The challenge: to create a resilient, accessible financial system that people trust.
Savings, investments and other financial products are essential for long-term economic growth and development. Whether running a household or a corporation, people need access to reliable, affordable financial services and these are what the global financial system should provide.
The global financial crisis shook both the financial system and the public’s confidence in it. In its wake, there has been closer scrutiny of the financial system and debate over the role regulation has to play and how extensive it should be. It is a debate that will help shape the future of the financial system along with other significant challenges such as enabling more inclusive growth and the effect technology is having on the way financial services can be delivered and used.
What impact has the financial crisis had?
The global financial crisis revealed significant weaknesses in the financial system and some of the vulnerabilities that can result from having such an interconnected global market.
Several years after the crisis, the world economy is still struggling with slow growth, unconventional monetary policy in major economies, and constrained government budgets. It is vital that we find ways of making the financial system more resilient and able to withstand shocks in the market.
The crisis also caused a significant drop in levels of public trust and confidence in financial institutions. To function efficiently, the system needs to re-establish that trust.
Why does the system need to change?
As well as restoring public trust and improving resilience, there is an urgent need to allow more people to access the financial system.
Providing access to credit and savings is a major challenge in the battle against global poverty—yet two billion people do not have access to high-quality, affordable financial services.
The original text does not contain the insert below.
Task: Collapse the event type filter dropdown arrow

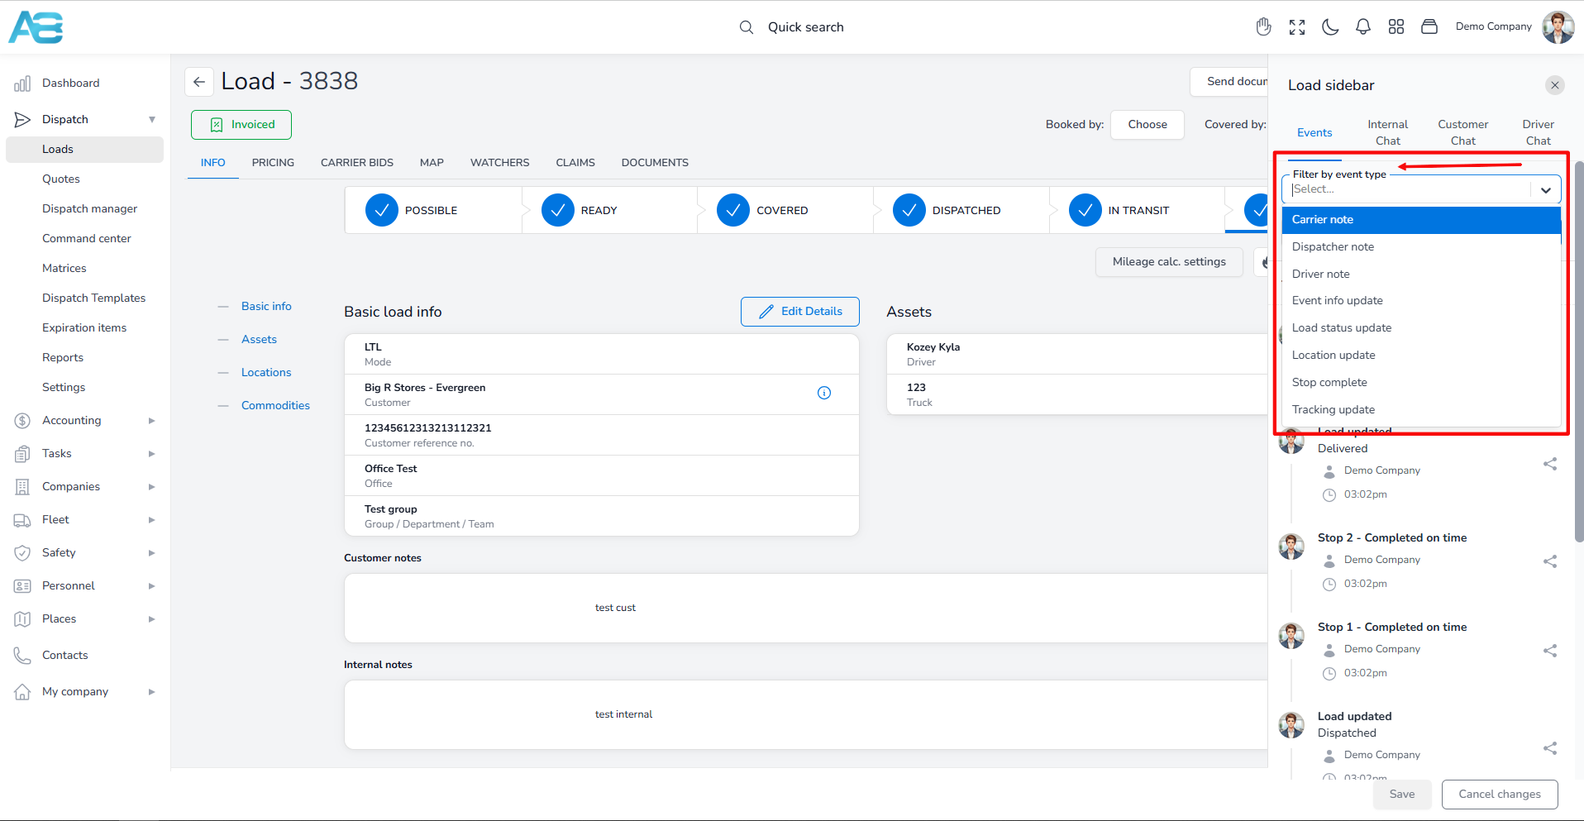Action: (x=1545, y=190)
Additionally, there are 200 million small and medium-sized enterprises worldwide that have no access to formal financial services.
The gap is also being filled with companies who use technology to decrease cost and measure risk in new and innovative ways. These companies have created an entire new industry, often referred to as “fintech” (a contraction of “finance” and “technology”), defined as the use of technology and innovative business models in financial services.
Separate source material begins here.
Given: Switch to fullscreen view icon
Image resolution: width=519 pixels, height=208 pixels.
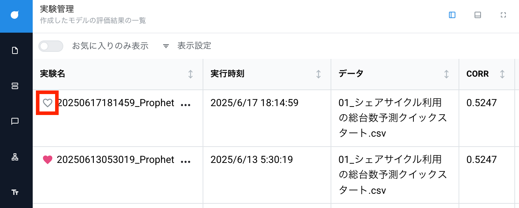Looking at the screenshot, I should coord(503,15).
What are the challenges of new technology?
Through their ability to adapt to the ever-changing financial environment, these new agile, tech-led companies are disrupting the financial services industry and making headway in providing alternative financing opportunities for small and medium sized enterprises.
From 2013 to 2014, equity investment in fintech companies quadrupled from $4 billion to more than $12 billion, fuelling innovation in the sector.
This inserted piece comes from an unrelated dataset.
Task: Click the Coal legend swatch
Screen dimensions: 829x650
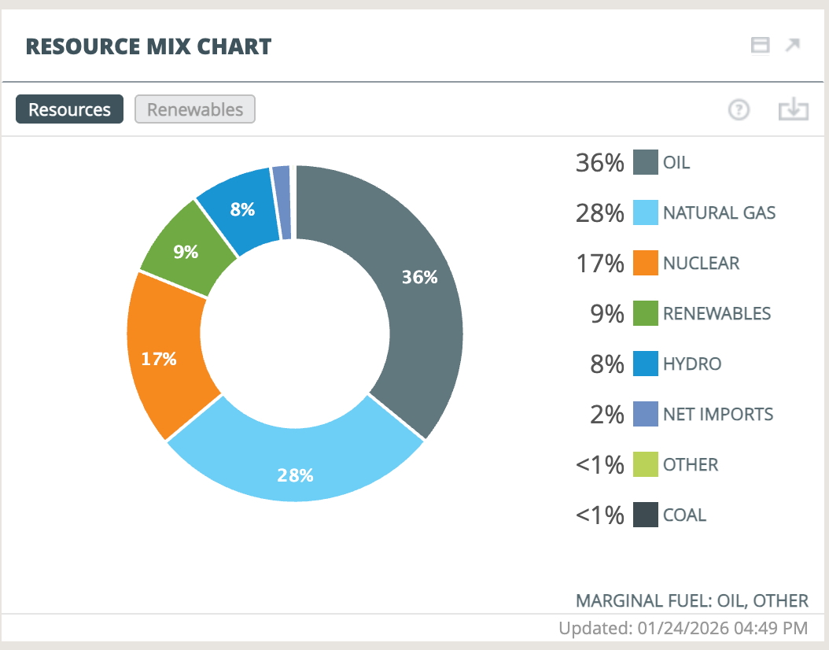Action: coord(645,515)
New players are redefining the way services are delivered and used, putting pressure on more established firms. Big companies that once relied on regulation and the size of their investment portfolios as a source of competitive advantage are realizing that these factors can actually hold them back in the current digital context.
Traditional banks will continue to play a large part in the financial services industry but fintech companies, with their ability to adapt quickly and use technology to lower costs and provide novel credit-analysis systems, are bringing rapid change.
The Forum is providing a platform for dialogue among top policy-makers, business executives and experts to build a common ground and test ideas and solutions on these major issues facing the financial system.
In 2016 the Forum will publish two global studies on financial inclusion in collaboration with the International Finance Corporation. In addition, the Forum is partnering with ministries of finance in various countries to accelerate financial inclusion as part of their national development strategies. Current country-level projects include Colombia, India, Indonesia and Mexico.